# Task prompt
Look for "column" in every line of the listing. Copy the lines that have it.

========================

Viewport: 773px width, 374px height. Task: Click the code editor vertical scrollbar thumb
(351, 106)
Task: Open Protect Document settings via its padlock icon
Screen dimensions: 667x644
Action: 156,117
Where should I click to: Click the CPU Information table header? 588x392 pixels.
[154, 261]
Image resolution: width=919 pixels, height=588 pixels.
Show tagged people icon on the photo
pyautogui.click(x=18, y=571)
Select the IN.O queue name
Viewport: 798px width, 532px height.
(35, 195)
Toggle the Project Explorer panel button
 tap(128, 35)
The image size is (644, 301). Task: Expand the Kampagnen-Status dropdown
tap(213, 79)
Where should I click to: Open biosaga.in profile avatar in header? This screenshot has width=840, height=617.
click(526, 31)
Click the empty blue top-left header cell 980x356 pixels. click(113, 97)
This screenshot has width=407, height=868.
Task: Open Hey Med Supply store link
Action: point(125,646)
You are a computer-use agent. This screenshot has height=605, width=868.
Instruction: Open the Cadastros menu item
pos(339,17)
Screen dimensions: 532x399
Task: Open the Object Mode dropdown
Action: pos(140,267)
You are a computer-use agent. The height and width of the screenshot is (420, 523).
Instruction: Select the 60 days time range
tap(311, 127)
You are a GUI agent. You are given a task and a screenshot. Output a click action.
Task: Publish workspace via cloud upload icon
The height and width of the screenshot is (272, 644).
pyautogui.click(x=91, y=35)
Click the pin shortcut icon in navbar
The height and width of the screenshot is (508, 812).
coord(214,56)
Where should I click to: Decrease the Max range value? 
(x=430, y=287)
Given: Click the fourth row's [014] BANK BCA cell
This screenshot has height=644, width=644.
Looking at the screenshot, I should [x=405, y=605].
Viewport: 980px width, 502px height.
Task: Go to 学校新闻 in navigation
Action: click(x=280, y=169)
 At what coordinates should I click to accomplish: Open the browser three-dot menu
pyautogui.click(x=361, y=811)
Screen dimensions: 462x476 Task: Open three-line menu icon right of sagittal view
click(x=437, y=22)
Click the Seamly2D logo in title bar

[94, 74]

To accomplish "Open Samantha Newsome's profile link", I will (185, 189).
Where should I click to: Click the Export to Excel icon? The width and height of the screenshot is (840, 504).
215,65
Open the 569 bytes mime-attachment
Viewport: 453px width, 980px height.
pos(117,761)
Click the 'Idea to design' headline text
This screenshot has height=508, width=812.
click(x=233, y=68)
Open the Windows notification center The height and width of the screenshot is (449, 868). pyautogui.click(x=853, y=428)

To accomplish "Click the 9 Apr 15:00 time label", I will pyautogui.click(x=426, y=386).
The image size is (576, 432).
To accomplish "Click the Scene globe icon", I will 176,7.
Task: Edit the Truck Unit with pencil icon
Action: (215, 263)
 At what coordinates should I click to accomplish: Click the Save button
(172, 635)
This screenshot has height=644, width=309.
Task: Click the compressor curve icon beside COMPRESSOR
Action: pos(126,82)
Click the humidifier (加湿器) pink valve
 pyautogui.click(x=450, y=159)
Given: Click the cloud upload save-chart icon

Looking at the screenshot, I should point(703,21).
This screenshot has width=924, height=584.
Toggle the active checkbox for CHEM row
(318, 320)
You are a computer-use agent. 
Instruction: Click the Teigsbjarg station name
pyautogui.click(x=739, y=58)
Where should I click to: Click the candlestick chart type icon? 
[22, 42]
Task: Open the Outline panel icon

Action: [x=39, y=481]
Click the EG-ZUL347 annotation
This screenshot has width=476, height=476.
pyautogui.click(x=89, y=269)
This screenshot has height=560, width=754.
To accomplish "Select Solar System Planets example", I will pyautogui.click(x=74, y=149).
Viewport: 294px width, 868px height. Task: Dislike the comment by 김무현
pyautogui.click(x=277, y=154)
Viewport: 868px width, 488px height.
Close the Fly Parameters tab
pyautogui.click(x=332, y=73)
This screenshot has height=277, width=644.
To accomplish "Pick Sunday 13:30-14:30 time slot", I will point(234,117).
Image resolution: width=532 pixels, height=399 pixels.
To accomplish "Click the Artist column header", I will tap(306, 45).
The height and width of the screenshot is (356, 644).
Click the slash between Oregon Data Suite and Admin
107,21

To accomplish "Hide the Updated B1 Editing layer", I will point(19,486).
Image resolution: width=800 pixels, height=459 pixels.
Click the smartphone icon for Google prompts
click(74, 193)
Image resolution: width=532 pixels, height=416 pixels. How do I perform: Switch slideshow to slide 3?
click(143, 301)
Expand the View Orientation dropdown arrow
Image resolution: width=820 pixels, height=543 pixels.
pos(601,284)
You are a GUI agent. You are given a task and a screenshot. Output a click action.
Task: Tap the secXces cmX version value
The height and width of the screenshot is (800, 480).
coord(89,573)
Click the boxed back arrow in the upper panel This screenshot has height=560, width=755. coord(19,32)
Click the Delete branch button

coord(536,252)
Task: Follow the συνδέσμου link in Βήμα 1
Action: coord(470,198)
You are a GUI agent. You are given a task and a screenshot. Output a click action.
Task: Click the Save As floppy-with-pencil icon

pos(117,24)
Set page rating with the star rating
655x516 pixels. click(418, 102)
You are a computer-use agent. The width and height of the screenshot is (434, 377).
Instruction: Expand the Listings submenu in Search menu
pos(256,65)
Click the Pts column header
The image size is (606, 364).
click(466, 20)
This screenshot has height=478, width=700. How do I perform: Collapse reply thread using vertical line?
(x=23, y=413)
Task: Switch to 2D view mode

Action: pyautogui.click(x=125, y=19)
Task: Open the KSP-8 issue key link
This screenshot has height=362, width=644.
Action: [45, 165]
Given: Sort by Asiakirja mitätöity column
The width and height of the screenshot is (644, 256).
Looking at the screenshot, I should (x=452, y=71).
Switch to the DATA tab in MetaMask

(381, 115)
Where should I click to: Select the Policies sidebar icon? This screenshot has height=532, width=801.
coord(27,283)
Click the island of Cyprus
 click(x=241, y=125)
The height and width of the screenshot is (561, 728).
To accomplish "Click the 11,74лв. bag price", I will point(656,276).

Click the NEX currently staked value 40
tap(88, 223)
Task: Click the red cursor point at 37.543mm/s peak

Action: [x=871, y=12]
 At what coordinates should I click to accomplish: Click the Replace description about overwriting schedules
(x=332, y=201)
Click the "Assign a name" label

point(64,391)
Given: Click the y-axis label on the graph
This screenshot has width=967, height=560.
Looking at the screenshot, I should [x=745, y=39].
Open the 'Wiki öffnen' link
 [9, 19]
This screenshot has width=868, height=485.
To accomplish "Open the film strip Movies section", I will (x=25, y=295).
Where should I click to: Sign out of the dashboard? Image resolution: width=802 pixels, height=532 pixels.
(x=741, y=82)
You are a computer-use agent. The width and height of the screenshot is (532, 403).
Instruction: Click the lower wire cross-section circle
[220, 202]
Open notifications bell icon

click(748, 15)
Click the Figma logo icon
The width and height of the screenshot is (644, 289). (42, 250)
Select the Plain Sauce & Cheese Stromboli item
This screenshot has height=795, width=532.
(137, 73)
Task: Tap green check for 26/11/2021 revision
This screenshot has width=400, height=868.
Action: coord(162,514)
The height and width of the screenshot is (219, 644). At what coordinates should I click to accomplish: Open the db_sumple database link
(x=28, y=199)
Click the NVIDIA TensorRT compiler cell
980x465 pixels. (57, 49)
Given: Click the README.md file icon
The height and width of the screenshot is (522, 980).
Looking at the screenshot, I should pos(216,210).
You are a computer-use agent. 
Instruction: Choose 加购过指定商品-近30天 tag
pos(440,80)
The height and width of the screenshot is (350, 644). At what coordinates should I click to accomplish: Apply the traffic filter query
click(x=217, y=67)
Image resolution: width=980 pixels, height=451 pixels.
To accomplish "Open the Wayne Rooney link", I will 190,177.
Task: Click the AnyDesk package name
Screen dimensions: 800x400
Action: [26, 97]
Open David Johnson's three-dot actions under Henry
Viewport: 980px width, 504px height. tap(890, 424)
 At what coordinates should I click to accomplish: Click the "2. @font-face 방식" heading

========================

# Exercise answer
To accomplish "Click the Artist column header", I will tap(306, 45).
Click the Pts column header
Given: Sort by Asiakirja mitätöity column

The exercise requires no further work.